Stated problem –
Convert the items below into a two-column CSV with the headers instruction and response, one row per item. Begin at the line that has "has width=800, height=515." and stop after the line that has "will tap(1102, 553).". Put each field in quotes and replace line breaks with spaces.
* begin Material for this task *
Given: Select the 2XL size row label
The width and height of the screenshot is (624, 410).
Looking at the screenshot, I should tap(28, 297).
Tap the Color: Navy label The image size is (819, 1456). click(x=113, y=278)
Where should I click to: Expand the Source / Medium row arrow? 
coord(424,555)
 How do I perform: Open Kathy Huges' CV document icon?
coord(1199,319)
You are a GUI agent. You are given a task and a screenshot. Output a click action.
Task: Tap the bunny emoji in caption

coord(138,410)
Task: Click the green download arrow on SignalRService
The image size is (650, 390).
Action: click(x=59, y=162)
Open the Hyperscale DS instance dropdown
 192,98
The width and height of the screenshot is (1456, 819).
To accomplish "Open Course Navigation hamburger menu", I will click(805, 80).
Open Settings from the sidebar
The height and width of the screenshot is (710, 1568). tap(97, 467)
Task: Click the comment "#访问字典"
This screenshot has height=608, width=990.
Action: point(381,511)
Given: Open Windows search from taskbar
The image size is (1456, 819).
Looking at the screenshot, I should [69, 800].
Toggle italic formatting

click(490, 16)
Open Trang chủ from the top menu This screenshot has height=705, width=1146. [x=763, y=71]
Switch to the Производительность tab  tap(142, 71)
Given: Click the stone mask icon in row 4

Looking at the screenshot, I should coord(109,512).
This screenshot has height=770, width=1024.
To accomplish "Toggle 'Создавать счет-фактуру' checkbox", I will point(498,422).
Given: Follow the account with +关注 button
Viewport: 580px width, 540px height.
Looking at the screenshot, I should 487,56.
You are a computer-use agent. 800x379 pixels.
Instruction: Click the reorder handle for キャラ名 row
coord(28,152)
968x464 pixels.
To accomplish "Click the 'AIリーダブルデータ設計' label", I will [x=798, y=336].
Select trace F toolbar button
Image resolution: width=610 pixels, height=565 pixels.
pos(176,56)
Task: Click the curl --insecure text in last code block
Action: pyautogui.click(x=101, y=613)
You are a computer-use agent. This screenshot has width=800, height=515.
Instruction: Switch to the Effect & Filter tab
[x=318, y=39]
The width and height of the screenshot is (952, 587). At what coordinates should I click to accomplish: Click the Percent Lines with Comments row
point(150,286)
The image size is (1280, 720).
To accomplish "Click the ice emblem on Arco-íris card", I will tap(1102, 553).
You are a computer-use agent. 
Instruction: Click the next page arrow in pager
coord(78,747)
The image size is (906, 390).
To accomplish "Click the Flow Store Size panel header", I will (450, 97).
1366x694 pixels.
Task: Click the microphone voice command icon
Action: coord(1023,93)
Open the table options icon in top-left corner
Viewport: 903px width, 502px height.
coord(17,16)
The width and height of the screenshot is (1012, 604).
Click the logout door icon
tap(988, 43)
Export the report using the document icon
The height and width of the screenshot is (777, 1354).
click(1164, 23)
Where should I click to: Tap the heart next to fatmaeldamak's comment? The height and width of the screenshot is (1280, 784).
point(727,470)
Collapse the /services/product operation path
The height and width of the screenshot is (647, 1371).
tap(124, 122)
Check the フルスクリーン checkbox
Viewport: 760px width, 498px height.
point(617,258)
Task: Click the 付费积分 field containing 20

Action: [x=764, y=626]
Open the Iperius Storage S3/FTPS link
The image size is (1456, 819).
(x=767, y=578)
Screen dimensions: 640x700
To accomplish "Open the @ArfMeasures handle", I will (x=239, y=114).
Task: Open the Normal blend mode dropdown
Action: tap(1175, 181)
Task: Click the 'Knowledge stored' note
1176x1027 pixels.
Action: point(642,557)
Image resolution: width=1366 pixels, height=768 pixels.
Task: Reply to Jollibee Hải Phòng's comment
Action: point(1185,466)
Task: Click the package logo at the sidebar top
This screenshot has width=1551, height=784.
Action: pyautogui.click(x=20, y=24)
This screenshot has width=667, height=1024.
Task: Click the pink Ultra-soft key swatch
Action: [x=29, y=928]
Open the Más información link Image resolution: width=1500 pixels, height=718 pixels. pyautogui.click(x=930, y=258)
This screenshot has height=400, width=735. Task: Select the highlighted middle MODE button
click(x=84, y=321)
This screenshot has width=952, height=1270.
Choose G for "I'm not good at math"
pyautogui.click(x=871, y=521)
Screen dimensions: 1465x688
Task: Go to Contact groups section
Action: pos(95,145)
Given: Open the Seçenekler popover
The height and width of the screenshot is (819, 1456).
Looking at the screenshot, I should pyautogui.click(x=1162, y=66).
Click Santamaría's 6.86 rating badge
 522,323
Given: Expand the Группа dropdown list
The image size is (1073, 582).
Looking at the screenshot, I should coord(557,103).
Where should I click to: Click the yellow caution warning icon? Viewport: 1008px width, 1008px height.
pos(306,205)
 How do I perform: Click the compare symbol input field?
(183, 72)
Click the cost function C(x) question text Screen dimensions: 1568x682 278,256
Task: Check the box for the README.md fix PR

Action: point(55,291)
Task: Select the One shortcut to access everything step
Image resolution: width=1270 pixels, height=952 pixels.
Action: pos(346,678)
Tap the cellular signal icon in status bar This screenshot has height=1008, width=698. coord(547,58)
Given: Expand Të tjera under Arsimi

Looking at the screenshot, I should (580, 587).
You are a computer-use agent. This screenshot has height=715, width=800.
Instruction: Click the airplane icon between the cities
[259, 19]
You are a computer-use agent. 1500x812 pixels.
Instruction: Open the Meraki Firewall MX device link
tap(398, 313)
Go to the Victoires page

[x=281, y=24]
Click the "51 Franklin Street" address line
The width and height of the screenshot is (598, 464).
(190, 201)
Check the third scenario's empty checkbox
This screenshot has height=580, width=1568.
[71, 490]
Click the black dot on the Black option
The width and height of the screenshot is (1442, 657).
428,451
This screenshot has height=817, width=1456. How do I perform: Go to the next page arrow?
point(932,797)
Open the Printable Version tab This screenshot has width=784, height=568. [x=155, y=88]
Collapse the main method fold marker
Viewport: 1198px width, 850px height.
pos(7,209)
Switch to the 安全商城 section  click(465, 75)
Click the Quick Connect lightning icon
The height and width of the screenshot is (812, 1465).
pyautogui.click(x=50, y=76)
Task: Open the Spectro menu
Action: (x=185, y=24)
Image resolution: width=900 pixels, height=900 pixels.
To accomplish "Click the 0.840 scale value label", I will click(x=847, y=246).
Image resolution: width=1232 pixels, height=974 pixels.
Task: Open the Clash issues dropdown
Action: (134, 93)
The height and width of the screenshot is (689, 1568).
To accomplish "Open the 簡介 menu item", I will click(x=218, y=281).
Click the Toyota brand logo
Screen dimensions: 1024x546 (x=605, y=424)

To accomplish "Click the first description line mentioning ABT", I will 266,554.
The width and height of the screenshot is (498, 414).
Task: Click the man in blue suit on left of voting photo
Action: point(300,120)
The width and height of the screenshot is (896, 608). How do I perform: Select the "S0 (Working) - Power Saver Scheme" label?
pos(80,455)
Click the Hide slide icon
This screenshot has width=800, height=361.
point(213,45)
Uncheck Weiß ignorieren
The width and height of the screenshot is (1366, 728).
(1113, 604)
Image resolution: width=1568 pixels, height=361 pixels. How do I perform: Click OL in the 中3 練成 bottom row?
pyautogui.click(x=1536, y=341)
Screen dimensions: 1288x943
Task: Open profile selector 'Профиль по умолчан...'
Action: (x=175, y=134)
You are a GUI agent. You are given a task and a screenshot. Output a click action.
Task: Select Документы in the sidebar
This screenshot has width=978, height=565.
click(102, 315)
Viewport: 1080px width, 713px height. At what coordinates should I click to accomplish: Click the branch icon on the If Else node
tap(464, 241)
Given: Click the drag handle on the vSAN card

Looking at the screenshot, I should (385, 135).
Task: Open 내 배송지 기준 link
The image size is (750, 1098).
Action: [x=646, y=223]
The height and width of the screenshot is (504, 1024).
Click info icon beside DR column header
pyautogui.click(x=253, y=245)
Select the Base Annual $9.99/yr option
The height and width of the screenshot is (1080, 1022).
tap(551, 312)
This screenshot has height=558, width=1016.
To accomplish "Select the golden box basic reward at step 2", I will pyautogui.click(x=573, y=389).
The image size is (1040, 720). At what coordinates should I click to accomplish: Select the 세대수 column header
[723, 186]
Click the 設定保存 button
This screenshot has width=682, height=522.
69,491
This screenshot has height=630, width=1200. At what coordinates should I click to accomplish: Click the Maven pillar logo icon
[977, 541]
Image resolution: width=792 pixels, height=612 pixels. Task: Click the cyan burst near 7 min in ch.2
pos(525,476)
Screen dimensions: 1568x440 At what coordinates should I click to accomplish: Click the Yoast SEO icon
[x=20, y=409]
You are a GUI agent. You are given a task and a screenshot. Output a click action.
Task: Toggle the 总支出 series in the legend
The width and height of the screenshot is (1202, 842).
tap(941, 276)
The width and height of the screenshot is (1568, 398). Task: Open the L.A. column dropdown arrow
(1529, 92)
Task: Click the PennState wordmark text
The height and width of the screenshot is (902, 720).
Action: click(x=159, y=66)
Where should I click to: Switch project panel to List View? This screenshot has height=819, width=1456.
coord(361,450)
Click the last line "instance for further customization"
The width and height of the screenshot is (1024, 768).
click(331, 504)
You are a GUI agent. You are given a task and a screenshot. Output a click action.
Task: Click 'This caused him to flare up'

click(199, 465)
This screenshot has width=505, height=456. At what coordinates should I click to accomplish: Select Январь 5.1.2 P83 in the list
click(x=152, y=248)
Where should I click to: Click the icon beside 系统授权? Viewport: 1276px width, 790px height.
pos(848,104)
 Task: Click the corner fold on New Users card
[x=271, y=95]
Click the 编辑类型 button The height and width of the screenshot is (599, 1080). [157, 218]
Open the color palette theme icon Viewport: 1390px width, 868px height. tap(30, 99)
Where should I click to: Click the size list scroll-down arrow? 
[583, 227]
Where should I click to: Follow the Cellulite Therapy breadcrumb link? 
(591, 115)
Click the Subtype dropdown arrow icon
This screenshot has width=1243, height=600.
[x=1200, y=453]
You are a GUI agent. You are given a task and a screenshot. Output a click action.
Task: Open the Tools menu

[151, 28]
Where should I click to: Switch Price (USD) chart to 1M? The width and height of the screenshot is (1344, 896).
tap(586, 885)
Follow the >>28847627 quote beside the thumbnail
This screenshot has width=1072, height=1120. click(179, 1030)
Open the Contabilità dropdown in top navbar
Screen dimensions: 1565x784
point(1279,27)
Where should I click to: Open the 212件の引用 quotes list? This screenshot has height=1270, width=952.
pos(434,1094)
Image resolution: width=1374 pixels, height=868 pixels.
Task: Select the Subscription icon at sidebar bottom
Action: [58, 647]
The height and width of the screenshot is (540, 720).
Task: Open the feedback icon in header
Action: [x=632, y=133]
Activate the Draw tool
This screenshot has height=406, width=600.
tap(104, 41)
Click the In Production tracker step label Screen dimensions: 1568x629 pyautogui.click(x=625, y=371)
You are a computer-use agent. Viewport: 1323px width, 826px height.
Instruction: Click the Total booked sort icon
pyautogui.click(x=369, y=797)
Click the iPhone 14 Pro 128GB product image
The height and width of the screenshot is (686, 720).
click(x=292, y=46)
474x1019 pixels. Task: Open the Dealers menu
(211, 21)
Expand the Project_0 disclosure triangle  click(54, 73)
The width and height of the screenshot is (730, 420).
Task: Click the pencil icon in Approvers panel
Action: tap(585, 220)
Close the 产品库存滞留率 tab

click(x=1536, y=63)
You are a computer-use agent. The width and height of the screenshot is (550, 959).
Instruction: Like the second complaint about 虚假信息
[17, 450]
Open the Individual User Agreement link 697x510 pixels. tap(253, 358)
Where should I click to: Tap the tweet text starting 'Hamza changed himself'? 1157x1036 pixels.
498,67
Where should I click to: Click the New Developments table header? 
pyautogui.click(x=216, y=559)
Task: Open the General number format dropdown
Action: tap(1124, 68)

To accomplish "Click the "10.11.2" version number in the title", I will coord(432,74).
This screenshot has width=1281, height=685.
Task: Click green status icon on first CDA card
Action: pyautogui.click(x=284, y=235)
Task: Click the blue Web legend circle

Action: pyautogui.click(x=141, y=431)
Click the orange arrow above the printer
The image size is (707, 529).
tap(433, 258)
* end Material for this task *
Full answer –
instruction,response
"You are a computer-use agent. This screenshot has width=800, height=515. Instruction: Switch to the Effect & Filter tab","[x=318, y=39]"
"The width and height of the screenshot is (952, 587). At what coordinates should I click to accomplish: Click the Percent Lines with Comments row","point(150,286)"
"The image size is (1280, 720). To accomplish ""Click the ice emblem on Arco-íris card"",","I will tap(1102, 553)."